American actress and model (born 1971)

Carol Ann Hovenkamp-Grow (born May 23, 1971) is an American former actress, model, television personality and beauty pageant titleholder who was crowned Miss Kansas USA 1994 and competed at Miss USA 1994 where she placed Top 12.

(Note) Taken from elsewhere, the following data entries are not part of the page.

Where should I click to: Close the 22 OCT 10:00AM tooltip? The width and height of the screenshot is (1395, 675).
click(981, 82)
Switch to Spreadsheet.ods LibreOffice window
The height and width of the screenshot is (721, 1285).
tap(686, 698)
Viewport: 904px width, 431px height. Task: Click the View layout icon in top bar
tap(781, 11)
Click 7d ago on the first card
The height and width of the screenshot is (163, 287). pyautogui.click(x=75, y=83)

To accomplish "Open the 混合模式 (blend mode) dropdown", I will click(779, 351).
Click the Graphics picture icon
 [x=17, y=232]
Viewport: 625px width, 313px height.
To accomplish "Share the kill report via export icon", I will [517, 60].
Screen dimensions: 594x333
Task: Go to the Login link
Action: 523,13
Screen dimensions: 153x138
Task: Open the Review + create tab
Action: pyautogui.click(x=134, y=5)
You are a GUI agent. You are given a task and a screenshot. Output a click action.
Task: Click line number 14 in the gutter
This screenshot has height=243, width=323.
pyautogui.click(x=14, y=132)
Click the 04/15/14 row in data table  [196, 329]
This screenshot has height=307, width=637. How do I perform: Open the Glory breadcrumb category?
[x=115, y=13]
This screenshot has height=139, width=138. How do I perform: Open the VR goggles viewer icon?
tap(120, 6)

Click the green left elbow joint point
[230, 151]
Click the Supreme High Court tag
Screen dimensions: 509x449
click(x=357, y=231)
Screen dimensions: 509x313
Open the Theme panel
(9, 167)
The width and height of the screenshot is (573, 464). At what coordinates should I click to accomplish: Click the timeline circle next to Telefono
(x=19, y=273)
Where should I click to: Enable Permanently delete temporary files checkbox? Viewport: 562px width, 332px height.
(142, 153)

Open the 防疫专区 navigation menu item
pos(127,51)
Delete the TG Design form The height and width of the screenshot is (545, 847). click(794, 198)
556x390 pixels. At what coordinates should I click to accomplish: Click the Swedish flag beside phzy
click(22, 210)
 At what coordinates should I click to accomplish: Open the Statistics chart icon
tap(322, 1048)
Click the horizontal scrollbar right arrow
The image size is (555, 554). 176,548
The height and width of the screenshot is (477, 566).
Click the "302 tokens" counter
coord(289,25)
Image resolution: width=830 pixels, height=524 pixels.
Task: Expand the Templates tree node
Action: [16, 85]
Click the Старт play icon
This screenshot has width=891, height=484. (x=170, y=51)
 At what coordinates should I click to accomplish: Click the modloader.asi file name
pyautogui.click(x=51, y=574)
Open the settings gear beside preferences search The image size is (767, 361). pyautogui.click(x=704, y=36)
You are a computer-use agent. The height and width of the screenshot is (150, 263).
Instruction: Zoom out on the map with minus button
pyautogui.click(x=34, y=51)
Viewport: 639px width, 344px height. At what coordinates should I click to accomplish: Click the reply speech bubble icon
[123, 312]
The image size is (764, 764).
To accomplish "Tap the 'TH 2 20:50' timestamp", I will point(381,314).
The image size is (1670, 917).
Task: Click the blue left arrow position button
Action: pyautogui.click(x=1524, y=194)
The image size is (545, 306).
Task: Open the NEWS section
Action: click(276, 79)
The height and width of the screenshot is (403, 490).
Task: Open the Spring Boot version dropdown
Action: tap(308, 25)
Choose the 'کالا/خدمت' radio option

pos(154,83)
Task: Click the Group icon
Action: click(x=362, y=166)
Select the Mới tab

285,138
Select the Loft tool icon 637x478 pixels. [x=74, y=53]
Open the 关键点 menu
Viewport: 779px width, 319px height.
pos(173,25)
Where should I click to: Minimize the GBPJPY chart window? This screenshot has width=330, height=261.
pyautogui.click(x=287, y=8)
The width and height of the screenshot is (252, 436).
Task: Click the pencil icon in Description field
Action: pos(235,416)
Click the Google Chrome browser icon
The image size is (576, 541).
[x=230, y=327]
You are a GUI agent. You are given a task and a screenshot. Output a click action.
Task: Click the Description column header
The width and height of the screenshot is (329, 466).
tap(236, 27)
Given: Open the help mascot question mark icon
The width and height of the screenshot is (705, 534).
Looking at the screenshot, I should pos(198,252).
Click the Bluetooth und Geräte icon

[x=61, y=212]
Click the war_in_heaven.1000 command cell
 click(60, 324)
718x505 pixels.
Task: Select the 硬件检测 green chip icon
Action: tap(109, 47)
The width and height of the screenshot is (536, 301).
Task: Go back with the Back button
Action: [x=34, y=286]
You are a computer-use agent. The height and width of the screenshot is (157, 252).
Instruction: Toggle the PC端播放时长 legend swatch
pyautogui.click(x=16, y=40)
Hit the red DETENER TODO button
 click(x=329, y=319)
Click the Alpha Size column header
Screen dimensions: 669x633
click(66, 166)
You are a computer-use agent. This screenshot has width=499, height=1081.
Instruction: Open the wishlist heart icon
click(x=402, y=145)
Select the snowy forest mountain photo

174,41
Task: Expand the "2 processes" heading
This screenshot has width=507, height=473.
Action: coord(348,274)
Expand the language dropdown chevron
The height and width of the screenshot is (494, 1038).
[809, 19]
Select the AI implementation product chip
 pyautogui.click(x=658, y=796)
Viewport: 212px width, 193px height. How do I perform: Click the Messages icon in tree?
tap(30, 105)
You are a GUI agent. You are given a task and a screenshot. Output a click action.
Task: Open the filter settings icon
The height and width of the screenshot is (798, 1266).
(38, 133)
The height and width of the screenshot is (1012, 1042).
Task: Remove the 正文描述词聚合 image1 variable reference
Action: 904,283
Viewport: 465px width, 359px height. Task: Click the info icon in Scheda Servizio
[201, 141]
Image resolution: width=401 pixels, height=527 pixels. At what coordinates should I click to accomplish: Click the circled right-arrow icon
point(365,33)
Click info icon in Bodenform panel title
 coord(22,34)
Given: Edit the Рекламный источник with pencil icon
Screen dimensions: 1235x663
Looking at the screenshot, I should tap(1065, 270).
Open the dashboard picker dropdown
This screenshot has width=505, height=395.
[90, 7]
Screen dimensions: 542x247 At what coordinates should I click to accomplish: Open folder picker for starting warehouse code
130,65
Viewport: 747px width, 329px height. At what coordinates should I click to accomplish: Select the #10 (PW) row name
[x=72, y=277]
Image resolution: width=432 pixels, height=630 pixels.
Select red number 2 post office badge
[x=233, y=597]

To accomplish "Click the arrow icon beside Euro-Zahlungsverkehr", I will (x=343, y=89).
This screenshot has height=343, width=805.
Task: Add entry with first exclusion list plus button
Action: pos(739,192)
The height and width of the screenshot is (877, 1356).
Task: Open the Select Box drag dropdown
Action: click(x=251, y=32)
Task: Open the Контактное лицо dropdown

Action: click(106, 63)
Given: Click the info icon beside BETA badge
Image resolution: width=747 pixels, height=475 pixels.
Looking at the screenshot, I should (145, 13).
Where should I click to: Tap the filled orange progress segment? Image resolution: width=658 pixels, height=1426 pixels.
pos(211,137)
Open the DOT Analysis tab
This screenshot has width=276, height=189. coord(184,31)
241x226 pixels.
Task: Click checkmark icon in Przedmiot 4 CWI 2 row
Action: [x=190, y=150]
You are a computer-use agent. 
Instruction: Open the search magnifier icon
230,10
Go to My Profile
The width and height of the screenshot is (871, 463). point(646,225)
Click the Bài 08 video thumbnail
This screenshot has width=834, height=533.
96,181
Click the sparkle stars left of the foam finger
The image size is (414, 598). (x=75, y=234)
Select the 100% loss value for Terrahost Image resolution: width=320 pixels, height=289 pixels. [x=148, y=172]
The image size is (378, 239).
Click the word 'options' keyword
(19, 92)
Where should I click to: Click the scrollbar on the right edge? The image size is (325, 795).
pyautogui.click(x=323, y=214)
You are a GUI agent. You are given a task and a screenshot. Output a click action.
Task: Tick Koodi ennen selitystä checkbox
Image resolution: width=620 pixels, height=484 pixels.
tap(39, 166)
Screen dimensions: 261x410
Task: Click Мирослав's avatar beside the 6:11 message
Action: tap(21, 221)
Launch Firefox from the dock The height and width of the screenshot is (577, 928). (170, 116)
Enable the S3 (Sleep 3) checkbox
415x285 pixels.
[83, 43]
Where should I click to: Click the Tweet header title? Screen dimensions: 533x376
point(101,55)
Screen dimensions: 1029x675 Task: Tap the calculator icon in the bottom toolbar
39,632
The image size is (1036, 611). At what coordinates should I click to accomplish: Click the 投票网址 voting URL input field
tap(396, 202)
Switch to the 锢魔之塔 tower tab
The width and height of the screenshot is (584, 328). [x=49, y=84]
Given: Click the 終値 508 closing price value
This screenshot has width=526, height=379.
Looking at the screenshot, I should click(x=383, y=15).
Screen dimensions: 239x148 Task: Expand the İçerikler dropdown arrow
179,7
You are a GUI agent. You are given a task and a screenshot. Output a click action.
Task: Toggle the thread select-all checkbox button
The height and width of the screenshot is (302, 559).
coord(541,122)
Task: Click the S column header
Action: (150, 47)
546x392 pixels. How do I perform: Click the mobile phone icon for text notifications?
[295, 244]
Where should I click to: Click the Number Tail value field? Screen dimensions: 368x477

Hovenkamp was born in Little Rock, Arkansas. She won the Miss Kansas USA title in 1993 and went on to represent Kansas in the Miss USA 1994 pageant broadcast live from South Padre Island, Texas on February 11, 1994. She became the fourth consecutive delegate from her state to make the top twelve in the pageant, with an average preliminary score that put her eighth. Once the scores were leveled Grow placed twelve in the interview competition and eleventh in swimsuit and evening gown, which gave her an average score placing her eleventh overall.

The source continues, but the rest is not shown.